(Recorded data)
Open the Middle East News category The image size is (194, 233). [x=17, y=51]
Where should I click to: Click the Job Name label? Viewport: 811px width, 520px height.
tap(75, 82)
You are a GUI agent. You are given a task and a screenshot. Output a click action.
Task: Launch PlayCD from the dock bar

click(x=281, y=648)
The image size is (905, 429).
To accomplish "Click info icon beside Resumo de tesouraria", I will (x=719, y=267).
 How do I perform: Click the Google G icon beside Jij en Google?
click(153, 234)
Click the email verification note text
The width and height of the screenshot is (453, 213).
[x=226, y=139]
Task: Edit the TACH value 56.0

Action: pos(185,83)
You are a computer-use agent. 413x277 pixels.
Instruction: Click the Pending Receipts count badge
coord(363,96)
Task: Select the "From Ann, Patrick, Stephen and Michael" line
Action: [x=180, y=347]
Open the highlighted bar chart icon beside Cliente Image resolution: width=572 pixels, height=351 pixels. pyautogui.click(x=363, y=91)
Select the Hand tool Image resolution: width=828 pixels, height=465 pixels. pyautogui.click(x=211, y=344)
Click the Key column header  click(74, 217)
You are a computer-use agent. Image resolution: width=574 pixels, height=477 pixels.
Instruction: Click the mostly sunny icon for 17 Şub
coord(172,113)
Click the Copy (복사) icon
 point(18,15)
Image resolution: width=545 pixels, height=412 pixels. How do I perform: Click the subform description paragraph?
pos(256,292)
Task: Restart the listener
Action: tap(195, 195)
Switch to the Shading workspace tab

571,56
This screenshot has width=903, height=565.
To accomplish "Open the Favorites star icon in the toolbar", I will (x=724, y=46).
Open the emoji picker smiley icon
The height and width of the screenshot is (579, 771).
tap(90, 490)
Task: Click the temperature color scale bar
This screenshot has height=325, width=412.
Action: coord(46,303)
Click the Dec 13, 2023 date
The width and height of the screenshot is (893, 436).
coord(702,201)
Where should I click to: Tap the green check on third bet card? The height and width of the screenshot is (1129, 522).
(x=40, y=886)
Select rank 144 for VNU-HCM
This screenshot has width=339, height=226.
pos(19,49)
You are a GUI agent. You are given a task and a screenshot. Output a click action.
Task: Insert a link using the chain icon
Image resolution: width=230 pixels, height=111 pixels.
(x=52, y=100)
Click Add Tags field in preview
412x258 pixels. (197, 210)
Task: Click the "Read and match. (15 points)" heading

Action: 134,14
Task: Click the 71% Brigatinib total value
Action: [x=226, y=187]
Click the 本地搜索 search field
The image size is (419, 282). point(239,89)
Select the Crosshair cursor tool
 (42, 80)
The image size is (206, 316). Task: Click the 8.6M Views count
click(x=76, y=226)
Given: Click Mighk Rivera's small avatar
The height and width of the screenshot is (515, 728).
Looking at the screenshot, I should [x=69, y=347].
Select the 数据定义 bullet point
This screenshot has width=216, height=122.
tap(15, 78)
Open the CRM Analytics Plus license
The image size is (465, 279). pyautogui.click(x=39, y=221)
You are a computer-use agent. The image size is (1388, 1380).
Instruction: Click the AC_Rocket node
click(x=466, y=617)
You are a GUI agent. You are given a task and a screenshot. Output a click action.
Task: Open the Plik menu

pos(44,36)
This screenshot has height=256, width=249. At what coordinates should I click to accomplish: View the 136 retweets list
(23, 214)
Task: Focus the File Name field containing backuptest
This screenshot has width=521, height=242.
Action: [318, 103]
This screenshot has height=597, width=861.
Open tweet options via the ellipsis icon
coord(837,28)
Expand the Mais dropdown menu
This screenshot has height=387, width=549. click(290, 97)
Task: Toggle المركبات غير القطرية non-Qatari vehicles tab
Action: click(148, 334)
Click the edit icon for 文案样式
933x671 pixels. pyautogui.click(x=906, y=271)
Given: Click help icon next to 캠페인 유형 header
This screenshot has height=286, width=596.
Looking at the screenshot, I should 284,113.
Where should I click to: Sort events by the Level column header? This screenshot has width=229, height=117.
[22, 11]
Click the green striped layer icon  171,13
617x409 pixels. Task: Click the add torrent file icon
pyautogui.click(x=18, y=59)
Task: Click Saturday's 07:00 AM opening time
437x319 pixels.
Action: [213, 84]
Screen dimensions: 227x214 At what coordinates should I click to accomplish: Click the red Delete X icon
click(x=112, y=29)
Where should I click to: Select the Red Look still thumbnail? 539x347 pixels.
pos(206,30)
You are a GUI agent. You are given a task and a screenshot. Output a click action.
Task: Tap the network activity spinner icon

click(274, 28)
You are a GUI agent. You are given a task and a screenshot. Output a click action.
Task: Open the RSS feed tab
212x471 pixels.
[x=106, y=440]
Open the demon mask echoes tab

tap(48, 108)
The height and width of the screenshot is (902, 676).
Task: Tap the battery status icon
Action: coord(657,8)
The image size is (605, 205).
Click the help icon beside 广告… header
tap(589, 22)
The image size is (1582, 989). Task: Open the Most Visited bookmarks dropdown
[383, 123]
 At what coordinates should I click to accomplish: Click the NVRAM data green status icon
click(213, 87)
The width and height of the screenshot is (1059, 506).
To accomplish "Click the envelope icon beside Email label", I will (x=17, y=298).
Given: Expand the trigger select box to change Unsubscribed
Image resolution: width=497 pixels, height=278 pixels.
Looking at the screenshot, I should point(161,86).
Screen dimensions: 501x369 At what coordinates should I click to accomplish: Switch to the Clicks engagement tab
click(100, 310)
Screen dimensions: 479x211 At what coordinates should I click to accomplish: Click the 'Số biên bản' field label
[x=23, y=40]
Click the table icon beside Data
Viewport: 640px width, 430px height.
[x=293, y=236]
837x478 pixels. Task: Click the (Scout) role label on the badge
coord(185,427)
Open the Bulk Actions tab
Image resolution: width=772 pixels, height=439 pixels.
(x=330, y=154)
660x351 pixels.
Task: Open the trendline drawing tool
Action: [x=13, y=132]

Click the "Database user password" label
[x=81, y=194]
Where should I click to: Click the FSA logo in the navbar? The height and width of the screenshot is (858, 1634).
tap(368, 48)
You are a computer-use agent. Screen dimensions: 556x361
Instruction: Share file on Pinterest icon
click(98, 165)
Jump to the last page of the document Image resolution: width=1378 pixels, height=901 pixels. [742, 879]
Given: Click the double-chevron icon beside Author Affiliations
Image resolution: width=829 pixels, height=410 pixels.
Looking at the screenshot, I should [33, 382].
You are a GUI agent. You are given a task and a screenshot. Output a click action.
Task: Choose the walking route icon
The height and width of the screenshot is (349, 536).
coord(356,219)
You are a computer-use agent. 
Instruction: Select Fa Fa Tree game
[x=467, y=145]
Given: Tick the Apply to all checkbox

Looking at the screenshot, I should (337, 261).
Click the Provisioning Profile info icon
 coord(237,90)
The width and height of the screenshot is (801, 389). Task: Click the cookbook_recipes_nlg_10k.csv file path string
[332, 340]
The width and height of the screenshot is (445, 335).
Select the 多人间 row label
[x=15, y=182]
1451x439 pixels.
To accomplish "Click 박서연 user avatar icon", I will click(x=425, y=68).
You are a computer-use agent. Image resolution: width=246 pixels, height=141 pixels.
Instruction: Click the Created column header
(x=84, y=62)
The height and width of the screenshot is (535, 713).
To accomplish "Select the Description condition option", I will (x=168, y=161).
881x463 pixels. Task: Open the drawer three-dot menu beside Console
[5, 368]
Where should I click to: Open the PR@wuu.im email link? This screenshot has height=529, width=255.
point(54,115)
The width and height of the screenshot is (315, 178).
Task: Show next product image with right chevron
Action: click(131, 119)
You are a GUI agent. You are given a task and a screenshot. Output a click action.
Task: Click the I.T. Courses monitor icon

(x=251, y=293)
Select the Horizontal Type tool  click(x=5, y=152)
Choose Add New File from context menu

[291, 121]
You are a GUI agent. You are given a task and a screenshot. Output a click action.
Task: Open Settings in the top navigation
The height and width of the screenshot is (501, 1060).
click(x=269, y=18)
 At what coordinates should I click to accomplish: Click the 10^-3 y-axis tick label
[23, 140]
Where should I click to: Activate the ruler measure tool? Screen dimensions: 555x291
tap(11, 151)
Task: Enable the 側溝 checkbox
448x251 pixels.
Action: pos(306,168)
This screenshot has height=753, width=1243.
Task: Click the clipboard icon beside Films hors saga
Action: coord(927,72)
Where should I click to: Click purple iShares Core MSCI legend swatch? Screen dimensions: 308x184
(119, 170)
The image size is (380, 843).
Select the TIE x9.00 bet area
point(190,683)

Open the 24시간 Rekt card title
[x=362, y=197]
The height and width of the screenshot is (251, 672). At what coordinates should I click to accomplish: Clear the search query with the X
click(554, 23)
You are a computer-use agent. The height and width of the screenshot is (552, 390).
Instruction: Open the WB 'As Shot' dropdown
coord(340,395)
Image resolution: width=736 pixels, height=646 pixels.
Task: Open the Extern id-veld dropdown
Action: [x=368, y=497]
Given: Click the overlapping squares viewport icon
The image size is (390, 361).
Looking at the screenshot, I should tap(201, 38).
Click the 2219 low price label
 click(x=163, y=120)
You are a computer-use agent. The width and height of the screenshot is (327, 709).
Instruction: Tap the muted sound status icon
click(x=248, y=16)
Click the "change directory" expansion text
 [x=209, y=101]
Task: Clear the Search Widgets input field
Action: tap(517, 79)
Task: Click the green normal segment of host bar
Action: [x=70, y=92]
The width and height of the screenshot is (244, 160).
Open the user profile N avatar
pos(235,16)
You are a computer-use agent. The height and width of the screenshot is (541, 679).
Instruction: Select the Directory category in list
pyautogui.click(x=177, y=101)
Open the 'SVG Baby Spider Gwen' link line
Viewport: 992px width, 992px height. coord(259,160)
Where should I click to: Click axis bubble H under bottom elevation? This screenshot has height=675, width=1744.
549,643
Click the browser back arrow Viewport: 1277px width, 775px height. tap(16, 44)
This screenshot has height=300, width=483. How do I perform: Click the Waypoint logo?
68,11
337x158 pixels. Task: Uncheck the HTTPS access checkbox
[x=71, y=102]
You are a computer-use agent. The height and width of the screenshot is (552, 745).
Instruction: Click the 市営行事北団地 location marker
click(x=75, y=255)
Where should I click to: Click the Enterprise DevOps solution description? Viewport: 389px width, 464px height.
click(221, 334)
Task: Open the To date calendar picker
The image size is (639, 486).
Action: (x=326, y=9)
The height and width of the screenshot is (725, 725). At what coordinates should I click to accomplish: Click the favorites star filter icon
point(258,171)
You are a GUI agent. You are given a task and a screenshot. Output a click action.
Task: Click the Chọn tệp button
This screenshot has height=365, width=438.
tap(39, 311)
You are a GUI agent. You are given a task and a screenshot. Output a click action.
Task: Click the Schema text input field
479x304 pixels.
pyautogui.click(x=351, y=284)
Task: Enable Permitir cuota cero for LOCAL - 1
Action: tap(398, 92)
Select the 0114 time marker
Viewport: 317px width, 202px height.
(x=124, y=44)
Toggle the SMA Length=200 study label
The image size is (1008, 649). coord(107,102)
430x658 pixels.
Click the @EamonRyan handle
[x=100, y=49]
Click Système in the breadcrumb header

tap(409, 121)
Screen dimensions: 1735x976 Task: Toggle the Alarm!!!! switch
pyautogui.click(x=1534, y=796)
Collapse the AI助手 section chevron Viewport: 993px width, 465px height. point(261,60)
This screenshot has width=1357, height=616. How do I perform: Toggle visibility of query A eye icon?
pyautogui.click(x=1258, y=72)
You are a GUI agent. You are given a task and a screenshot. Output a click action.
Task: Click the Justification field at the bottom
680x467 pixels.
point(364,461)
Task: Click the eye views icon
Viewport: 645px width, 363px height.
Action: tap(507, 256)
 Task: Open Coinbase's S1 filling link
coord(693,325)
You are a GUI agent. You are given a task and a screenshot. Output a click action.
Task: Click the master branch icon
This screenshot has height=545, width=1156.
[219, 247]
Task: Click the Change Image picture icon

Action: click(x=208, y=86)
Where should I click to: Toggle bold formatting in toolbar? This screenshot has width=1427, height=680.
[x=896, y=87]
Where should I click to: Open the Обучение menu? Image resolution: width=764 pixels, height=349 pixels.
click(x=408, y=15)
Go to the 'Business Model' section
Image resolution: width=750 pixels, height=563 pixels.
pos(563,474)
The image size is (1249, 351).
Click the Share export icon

**WORK ITEM**
Copy out the lines above exactly, beginning at the one that contains "Where should I click to: Click the FSA" and ending at the one that contains "Given: Click the double-chevron".

**RESPONSE BELOW**
Where should I click to: Click the FSA logo in the navbar? The height and width of the screenshot is (858, 1634).
tap(368, 48)
You are a computer-use agent. Screen dimensions: 556x361
Instruction: Share file on Pinterest icon
click(98, 165)
Jump to the last page of the document Image resolution: width=1378 pixels, height=901 pixels. [742, 879]
Given: Click the double-chevron icon beside Author Affiliations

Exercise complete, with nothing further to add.